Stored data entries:
-------------------------
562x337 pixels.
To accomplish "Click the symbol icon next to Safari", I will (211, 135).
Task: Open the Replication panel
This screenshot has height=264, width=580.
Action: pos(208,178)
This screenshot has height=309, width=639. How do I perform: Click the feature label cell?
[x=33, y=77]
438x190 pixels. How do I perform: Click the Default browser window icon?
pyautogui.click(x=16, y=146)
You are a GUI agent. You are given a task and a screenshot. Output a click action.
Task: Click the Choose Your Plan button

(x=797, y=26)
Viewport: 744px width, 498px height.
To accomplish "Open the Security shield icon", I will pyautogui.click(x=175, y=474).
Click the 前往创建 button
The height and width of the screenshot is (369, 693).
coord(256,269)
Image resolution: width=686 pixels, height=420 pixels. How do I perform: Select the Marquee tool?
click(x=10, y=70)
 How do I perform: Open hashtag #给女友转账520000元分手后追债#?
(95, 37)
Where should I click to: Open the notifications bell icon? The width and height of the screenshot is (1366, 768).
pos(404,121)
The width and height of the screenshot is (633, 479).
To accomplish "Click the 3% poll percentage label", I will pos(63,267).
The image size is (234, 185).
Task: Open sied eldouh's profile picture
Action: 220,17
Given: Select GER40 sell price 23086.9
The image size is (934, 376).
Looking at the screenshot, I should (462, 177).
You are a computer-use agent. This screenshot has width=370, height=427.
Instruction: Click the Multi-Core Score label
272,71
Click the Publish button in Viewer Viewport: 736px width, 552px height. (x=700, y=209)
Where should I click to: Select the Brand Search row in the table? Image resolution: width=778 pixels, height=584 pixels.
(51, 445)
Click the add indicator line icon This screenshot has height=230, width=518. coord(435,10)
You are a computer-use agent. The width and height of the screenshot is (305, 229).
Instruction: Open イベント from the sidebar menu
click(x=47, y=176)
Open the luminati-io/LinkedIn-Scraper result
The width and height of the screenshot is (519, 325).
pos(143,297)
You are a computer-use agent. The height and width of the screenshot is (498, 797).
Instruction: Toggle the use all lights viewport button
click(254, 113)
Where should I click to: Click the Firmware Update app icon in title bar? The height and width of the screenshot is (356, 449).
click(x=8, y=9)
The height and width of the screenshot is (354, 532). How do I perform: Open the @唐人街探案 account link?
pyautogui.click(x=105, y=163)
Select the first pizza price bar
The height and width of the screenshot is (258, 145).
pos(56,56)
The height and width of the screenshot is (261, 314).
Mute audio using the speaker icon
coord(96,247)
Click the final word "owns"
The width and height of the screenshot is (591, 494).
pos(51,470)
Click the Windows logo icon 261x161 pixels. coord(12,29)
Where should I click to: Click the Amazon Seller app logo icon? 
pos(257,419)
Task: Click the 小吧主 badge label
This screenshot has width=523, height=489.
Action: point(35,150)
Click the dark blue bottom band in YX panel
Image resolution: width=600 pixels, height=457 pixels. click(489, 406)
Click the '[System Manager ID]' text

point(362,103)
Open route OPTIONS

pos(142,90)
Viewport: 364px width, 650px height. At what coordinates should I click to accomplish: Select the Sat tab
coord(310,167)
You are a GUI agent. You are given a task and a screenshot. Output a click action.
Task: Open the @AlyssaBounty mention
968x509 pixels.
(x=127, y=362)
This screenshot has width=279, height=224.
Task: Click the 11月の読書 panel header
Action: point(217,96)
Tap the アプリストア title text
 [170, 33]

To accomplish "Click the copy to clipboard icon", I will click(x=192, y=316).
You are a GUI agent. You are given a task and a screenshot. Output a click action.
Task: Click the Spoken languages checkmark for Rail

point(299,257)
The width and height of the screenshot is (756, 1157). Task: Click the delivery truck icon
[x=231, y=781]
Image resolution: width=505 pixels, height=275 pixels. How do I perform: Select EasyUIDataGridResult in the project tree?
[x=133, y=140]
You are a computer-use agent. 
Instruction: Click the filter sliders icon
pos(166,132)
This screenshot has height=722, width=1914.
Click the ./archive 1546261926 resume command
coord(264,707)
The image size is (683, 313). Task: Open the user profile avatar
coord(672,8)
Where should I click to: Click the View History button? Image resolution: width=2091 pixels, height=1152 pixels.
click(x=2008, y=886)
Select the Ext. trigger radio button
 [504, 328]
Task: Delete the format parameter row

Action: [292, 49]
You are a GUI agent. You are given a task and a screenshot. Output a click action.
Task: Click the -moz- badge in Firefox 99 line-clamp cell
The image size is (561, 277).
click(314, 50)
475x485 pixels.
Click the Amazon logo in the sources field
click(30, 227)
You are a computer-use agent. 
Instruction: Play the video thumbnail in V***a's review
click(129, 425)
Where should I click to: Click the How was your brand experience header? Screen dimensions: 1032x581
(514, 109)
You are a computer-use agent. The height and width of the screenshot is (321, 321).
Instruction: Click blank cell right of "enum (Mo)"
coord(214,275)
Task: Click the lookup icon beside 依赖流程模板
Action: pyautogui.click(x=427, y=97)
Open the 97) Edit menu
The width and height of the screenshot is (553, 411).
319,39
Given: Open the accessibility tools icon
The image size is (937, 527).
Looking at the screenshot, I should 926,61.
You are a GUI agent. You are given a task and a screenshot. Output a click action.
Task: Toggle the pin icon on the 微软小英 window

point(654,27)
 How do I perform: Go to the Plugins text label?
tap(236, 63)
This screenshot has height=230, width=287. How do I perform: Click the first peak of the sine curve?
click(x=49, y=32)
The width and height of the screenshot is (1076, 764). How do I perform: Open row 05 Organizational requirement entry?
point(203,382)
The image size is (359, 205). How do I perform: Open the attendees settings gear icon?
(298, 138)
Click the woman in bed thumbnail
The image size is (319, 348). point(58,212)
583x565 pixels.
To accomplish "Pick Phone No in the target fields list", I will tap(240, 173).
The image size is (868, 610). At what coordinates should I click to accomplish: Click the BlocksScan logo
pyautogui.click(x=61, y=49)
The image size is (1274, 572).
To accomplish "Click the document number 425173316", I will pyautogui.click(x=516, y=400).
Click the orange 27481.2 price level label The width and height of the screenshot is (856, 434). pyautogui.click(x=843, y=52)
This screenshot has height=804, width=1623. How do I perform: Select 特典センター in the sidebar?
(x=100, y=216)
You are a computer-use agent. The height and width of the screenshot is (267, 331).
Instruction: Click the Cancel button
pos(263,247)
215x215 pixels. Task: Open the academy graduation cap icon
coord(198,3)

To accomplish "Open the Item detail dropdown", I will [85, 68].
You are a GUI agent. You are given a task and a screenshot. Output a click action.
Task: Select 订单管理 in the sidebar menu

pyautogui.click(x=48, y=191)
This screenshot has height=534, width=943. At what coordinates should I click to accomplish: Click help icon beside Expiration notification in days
-------------------------
DIRECTIONS: Exact copies of every record are required, so retype them in full.

TASK ANSWER:
562x337 pixels.
To accomplish "Click the symbol icon next to Safari", I will (211, 135).
Task: Open the Replication panel
This screenshot has height=264, width=580.
Action: pos(208,178)
This screenshot has height=309, width=639. How do I perform: Click the feature label cell?
[x=33, y=77]
438x190 pixels. How do I perform: Click the Default browser window icon?
pyautogui.click(x=16, y=146)
You are a GUI agent. You are given a task and a screenshot. Output a click action.
Task: Click the Choose Your Plan button

(x=797, y=26)
Viewport: 744px width, 498px height.
To accomplish "Open the Security shield icon", I will pyautogui.click(x=175, y=474).
Click the 前往创建 button
The height and width of the screenshot is (369, 693).
coord(256,269)
Image resolution: width=686 pixels, height=420 pixels. How do I perform: Select the Marquee tool?
click(x=10, y=70)
 How do I perform: Open hashtag #给女友转账520000元分手后追债#?
(95, 37)
Where should I click to: Open the notifications bell icon? The width and height of the screenshot is (1366, 768).
pos(404,121)
The width and height of the screenshot is (633, 479).
To accomplish "Click the 3% poll percentage label", I will pos(63,267).
The image size is (234, 185).
Task: Open sied eldouh's profile picture
Action: 220,17
Given: Select GER40 sell price 23086.9
The image size is (934, 376).
Looking at the screenshot, I should (462, 177).
You are a computer-use agent. This screenshot has width=370, height=427.
Instruction: Click the Multi-Core Score label
272,71
Click the Publish button in Viewer Viewport: 736px width, 552px height. (x=700, y=209)
Where should I click to: Select the Brand Search row in the table? Image resolution: width=778 pixels, height=584 pixels.
(51, 445)
Click the add indicator line icon This screenshot has height=230, width=518. coord(435,10)
You are a computer-use agent. The width and height of the screenshot is (305, 229).
Instruction: Open イベント from the sidebar menu
click(x=47, y=176)
Open the luminati-io/LinkedIn-Scraper result
The width and height of the screenshot is (519, 325).
pos(143,297)
You are a computer-use agent. The height and width of the screenshot is (498, 797).
Instruction: Toggle the use all lights viewport button
click(254, 113)
Where should I click to: Click the Firmware Update app icon in title bar? The height and width of the screenshot is (356, 449).
click(x=8, y=9)
The height and width of the screenshot is (354, 532). How do I perform: Open the @唐人街探案 account link?
pyautogui.click(x=105, y=163)
Select the first pizza price bar
The height and width of the screenshot is (258, 145).
pos(56,56)
The height and width of the screenshot is (261, 314).
Mute audio using the speaker icon
coord(96,247)
Click the final word "owns"
The width and height of the screenshot is (591, 494).
pos(51,470)
Click the Windows logo icon 261x161 pixels. coord(12,29)
Where should I click to: Click the Amazon Seller app logo icon? 
pos(257,419)
Task: Click the 小吧主 badge label
This screenshot has width=523, height=489.
Action: point(35,150)
Click the dark blue bottom band in YX panel
Image resolution: width=600 pixels, height=457 pixels. click(489, 406)
Click the '[System Manager ID]' text

point(362,103)
Open route OPTIONS

pos(142,90)
Viewport: 364px width, 650px height. At what coordinates should I click to accomplish: Select the Sat tab
coord(310,167)
You are a GUI agent. You are given a task and a screenshot. Output a click action.
Task: Open the @AlyssaBounty mention
968x509 pixels.
(x=127, y=362)
This screenshot has width=279, height=224.
Task: Click the 11月の読書 panel header
Action: point(217,96)
Tap the アプリストア title text
 [170, 33]

To accomplish "Click the copy to clipboard icon", I will click(x=192, y=316).
You are a GUI agent. You are given a task and a screenshot. Output a click action.
Task: Click the Spoken languages checkmark for Rail

point(299,257)
The width and height of the screenshot is (756, 1157). Task: Click the delivery truck icon
[x=231, y=781]
Image resolution: width=505 pixels, height=275 pixels. How do I perform: Select EasyUIDataGridResult in the project tree?
[x=133, y=140]
You are a computer-use agent. 
Instruction: Click the filter sliders icon
pos(166,132)
This screenshot has height=722, width=1914.
Click the ./archive 1546261926 resume command
coord(264,707)
The image size is (683, 313). Task: Open the user profile avatar
coord(672,8)
Where should I click to: Click the View History button? Image resolution: width=2091 pixels, height=1152 pixels.
click(x=2008, y=886)
Select the Ext. trigger radio button
 [504, 328]
Task: Delete the format parameter row

Action: [292, 49]
You are a GUI agent. You are given a task and a screenshot. Output a click action.
Task: Click the -moz- badge in Firefox 99 line-clamp cell
The image size is (561, 277).
click(314, 50)
475x485 pixels.
Click the Amazon logo in the sources field
click(30, 227)
You are a computer-use agent. 
Instruction: Play the video thumbnail in V***a's review
click(129, 425)
Where should I click to: Click the How was your brand experience header? Screen dimensions: 1032x581
(514, 109)
You are a computer-use agent. The height and width of the screenshot is (321, 321).
Instruction: Click blank cell right of "enum (Mo)"
coord(214,275)
Task: Click the lookup icon beside 依赖流程模板
Action: pyautogui.click(x=427, y=97)
Open the 97) Edit menu
The width and height of the screenshot is (553, 411).
319,39
Given: Open the accessibility tools icon
The image size is (937, 527).
Looking at the screenshot, I should 926,61.
You are a GUI agent. You are given a task and a screenshot. Output a click action.
Task: Toggle the pin icon on the 微软小英 window

point(654,27)
 How do I perform: Go to the Plugins text label?
tap(236, 63)
This screenshot has height=230, width=287. How do I perform: Click the first peak of the sine curve?
click(x=49, y=32)
The width and height of the screenshot is (1076, 764). How do I perform: Open row 05 Organizational requirement entry?
point(203,382)
The image size is (359, 205). How do I perform: Open the attendees settings gear icon?
(298, 138)
Click the woman in bed thumbnail
The image size is (319, 348). point(58,212)
583x565 pixels.
To accomplish "Pick Phone No in the target fields list", I will tap(240, 173).
The image size is (868, 610). At what coordinates should I click to accomplish: Click the BlocksScan logo
pyautogui.click(x=61, y=49)
The image size is (1274, 572).
To accomplish "Click the document number 425173316", I will pyautogui.click(x=516, y=400).
Click the orange 27481.2 price level label The width and height of the screenshot is (856, 434). pyautogui.click(x=843, y=52)
This screenshot has height=804, width=1623. How do I perform: Select 特典センター in the sidebar?
(x=100, y=216)
You are a computer-use agent. The height and width of the screenshot is (267, 331).
Instruction: Click the Cancel button
pos(263,247)
215x215 pixels. Task: Open the academy graduation cap icon
coord(198,3)

To accomplish "Open the Item detail dropdown", I will [85, 68].
You are a GUI agent. You are given a task and a screenshot. Output a click action.
Task: Select 订单管理 in the sidebar menu

pyautogui.click(x=48, y=191)
This screenshot has height=534, width=943. At what coordinates should I click to accomplish: Click help icon beside Expiration notification in days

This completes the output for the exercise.